“Send Your Name to Mars,” a campaign by Pasadena’s Jet Propulsion Laboratory to encourage people to send in their names to be stenciled on tiny chips that will be riding in the Mars 2020 rover, has been chosen as a winner in the 2020 Webby awards – one of four that NASA received from the International Academy of Digital Arts and Sciences.
In the campaign, members of the public were invited to send their names to Mars aboard the Perseverance rover. Between May and September 2019, NASA’s Mars Public Engagement team collected a record 10.9 million names to send to the Red Planet, according to JPL. Those who sent their names also received a souvenir boarding pass.
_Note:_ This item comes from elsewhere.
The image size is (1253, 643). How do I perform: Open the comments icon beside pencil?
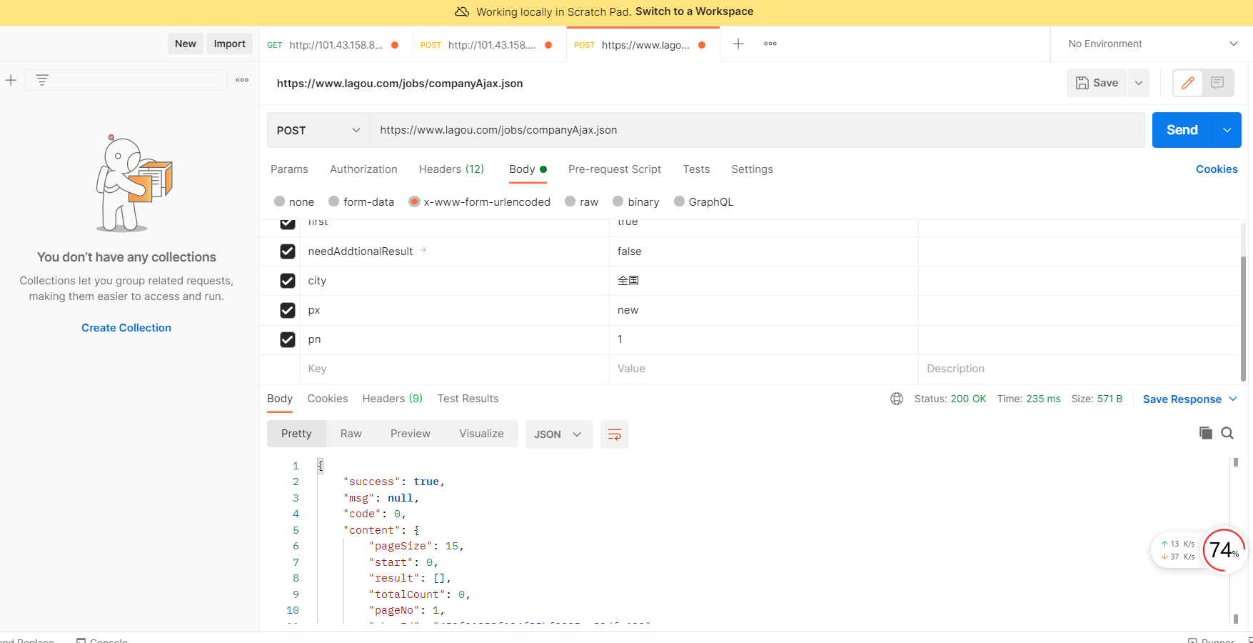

“Send Your Name to Mars” won for Best Social Community Building and Engagement in the Webby awards, and also won the People’s Voice award in its category.
“We are very pleased that these awards show the diversity of our digital communications,” Bettina Inclán, NASA’s associate administrator for communication, said in a statement. “We won for websites, social media, videos and apps. With awards going to NASA Headquarters and three field centers, they also show the whole agency’s commitment to effective digital communication.”
Aside from JPL’s “Send Your Name to Mars,” the other NASA winners include NASA Moon Tunes, which won for Social Media in Culture and Lifestyle. NASA’s Johnson Space Center solicited songs for a playlist to accompany astronauts on their three-day trip to the Moon during the Artemis program. More than a million submissions helped build the final playlist. Moon Tunes also won the People’s Voice award in its category.
NASA’s social media won its second straight Webby for Best Overall Social Presence. NASA’s flagship accounts on Twitter, Facebook and Instagram have tens of millions of followers, and the social media team regularly answers questions from the public via its #AskNASA video series and Reddit “Ask Me Anything” programs.
“NASA Explorers: Cryosphere,” part of a digital series from the Goddard Space Flight Center, also won a Webby, and highlights NASA’s scientific research around the world. “NASA Explorers” focused on research into the cryosphere, Earth’s icy reaches. The series has 1.5 million views, and Claire Parkinson, one of the featured scientists, is a finalist for a Samuel J. Heyman Service to America award.
Two other digital efforts managed by JPL were voted the People’s Voice winner: NASA’s Climate Change website and Solar System Interactive, which allows users to view the solar system from a variety of perspectives, including spacecraft.
“Our goal is to set the standard for innovation by creating digital experiences that engage, educate and inspire,” said Michael Greene, director of Communications and Education at JPL. “We are honored that these efforts are being recognized by the Webby and the People’s Voice awards.”
NASA received 12 nominations this year for the Webby awards, a record for the agency.
In 2019, there were more than 13,000 entries, and more than three million votes were cast for the People’s Voice awards, three of which went to JPL: “The Call of Climate Change” as 360 Video winner, Mars Insight Lander as Education and Discovery (social) winner, and Solar System Exploration as Science website winner.